Robin Vander Wall
What it means is that if there are any restrictions or requirements in Tennessee that are similar to those in Michigan, they should be challenged. If they are challenged in federal district court in Tennessee, that court will have to apply the Sixth Circuit’s opinion.
It’s a pyramid. The entire federal system is a gigantic pyramid. There are three levels: 1) District (lowest), 2) Circuit (middle), 3) Supreme (highest). Every case must pass through the first two levels before there’s even a chance at the last (and that’s a very slim chance, indeed).
By jurisdiction, federal District courts can only decide constitutional questions concerning state laws at the state level. Each state has a different number of districts depending on population size. So a decision by a federal court in Colorado concerning the Colorado registration scheme is ONLY binding in Colorado. No place else.
There are 13 federal Circuit Courts and they are arranged geographically with two exceptions (the District of Columbia Circuit and what’s called the federal district). The remaining 10 Circuits are each composed of a number of states, most of which are contiguous to each other (connected by a common border).

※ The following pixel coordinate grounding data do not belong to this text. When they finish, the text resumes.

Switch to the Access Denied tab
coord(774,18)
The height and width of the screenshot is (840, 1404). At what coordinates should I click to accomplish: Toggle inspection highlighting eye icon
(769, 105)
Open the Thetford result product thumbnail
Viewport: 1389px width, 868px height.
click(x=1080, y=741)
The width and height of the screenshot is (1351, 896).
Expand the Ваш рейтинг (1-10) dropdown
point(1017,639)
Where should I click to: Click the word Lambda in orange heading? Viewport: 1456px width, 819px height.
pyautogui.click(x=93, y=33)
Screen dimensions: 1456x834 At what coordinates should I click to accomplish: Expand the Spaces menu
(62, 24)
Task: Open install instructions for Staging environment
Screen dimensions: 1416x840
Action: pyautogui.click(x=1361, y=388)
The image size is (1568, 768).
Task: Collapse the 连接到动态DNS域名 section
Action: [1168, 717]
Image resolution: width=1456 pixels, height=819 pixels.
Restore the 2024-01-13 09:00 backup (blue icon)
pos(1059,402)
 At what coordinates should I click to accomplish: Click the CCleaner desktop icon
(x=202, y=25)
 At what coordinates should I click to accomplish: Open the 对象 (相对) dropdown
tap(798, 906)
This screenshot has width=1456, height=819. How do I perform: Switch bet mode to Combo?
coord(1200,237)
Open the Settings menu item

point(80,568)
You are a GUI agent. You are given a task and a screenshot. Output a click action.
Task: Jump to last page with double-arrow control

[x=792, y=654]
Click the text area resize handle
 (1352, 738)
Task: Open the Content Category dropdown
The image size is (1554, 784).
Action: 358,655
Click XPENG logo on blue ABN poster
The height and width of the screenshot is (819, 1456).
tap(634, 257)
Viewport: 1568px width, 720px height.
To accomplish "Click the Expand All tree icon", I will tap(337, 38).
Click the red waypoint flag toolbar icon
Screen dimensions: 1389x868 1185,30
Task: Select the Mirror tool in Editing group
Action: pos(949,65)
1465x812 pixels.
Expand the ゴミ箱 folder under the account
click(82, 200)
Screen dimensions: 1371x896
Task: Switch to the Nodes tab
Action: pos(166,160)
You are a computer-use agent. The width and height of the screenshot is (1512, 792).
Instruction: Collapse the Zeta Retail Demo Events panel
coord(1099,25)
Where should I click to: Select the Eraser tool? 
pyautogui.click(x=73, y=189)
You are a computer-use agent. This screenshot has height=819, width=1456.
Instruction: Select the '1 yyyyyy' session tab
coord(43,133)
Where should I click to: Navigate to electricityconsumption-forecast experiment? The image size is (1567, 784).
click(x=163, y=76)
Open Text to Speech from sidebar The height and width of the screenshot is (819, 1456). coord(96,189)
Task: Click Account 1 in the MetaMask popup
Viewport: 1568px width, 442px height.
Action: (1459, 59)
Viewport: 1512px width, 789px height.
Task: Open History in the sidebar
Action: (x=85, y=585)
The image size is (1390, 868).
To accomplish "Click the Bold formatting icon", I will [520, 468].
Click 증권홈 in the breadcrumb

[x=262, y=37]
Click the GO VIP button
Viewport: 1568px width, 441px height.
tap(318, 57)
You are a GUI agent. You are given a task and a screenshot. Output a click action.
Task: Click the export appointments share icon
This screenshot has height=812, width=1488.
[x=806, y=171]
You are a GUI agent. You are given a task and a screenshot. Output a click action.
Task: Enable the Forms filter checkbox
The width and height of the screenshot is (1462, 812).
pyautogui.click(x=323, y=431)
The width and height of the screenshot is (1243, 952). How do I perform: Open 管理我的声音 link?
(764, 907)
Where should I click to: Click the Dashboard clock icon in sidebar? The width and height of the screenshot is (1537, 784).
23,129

Decisions of the federal Circuit courts are binding on the states within their pre-defined area of geographic jurisdiction. So a decision by, for example, the 10th Circuit Court of Appeals will automatically be binding in every state underneath its jurisdiction (those states are Colorado, Kansas, New Mexico, Oklahoma, and Wyoming). NO STATE belongs to more than ONE Circuit.
There is one U.S. Supreme Court over ALL the federal courts below. A decision by the Supreme Court is binding on ALL Circuits, ALL districts, and ALL states in the nation (to include their own derivative state courts).